◆ **Exercise description**
Retype the lines starting at the one containing "What do you see at coordinates (229, 667)" and ending at the one containing "The image size is (978, 392).", keeping every character unchanged.

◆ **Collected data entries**
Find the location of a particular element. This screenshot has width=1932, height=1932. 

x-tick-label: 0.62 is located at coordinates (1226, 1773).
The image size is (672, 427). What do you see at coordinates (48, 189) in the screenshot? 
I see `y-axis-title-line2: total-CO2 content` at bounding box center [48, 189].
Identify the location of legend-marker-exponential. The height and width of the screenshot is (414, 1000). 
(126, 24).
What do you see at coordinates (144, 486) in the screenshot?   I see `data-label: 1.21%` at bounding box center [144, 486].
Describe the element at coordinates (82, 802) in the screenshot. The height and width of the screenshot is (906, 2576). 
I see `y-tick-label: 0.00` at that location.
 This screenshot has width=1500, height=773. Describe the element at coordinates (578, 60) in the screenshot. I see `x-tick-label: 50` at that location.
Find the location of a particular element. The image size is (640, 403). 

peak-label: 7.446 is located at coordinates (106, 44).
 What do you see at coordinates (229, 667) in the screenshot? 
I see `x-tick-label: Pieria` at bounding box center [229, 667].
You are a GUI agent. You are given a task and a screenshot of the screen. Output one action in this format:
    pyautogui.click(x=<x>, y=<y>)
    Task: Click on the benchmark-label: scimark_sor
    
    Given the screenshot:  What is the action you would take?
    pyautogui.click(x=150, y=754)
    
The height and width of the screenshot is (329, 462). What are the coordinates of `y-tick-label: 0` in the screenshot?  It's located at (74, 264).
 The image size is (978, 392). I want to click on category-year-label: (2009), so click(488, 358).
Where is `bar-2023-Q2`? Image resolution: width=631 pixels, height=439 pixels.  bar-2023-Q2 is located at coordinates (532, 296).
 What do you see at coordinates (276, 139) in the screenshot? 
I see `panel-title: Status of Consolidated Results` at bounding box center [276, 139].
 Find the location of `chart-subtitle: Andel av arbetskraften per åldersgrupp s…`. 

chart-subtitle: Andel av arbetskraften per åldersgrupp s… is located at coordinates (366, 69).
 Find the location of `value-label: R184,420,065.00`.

◆ **Solution to this problem**
 What do you see at coordinates (229, 667) in the screenshot? 
I see `x-tick-label: Pieria` at bounding box center [229, 667].
You are a GUI agent. You are given a task and a screenshot of the screen. Output one action in this format:
    pyautogui.click(x=<x>, y=<y>)
    Task: Click on the benchmark-label: scimark_sor
    
    Given the screenshot:  What is the action you would take?
    pyautogui.click(x=150, y=754)
    
The height and width of the screenshot is (329, 462). What are the coordinates of `y-tick-label: 0` in the screenshot?  It's located at (74, 264).
 The image size is (978, 392). I want to click on category-year-label: (2009), so click(488, 358).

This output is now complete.